My mother was a marvellous educator. From the age of about I should think literally three or four, I would scramble into her bed every morning, still warm from the body of my father and we'd start lessons. And we'd have lessons in history, which was all the stories of English history that you might imagine. Little Arthur's England was the book at the time that was read. I was taught to read with a wonderful book called Reading Without Tears. And Reading Without Tears, I think I'm going even to quote you a little extract from it.

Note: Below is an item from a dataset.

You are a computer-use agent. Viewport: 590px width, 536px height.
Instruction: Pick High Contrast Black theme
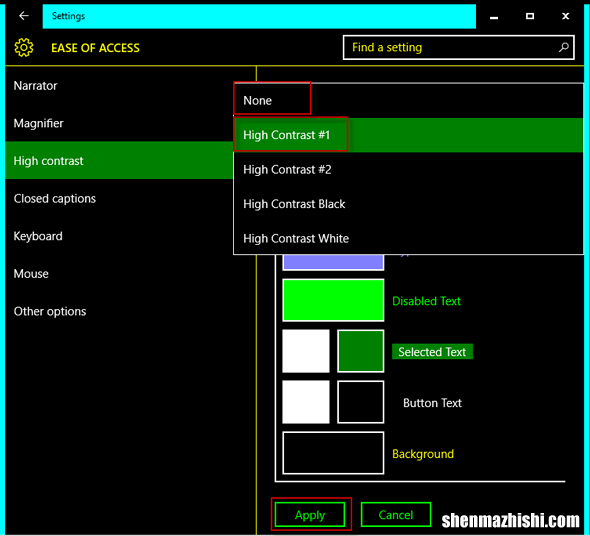[408, 204]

John Julius Norwich (1929-2018) was an English popular historian, travel writer and television personality. He was educated at Upper Canada College, Toronto, at Eton, at the University of Strasbourg and on the lower deck of the Royal Navy before taking a degree in French and Russian at New College, Oxford. He then spent twelve years in H.M. Foreign Service, with posts at the Embassies in Belgrade and Beirut and at the Disarmament Conference in Geneva. In 1964 he resigned to become a writer. He is the author of histories of Norman Sicily, the Republic of Venice, the Byzantine Empire and, most recently, 'The Popes: A History'. He also wrote on architecture, music and the history plays of Shakespeare, and presented some thirty historical documentaries on BBC Television.
Title: My mother the marvellous educator
Listeners: Christopher Sykes
Christopher Sykes is an independent documentary producer who has made a number of films about science and scientists for BBC TV, Channel Four, and PBS.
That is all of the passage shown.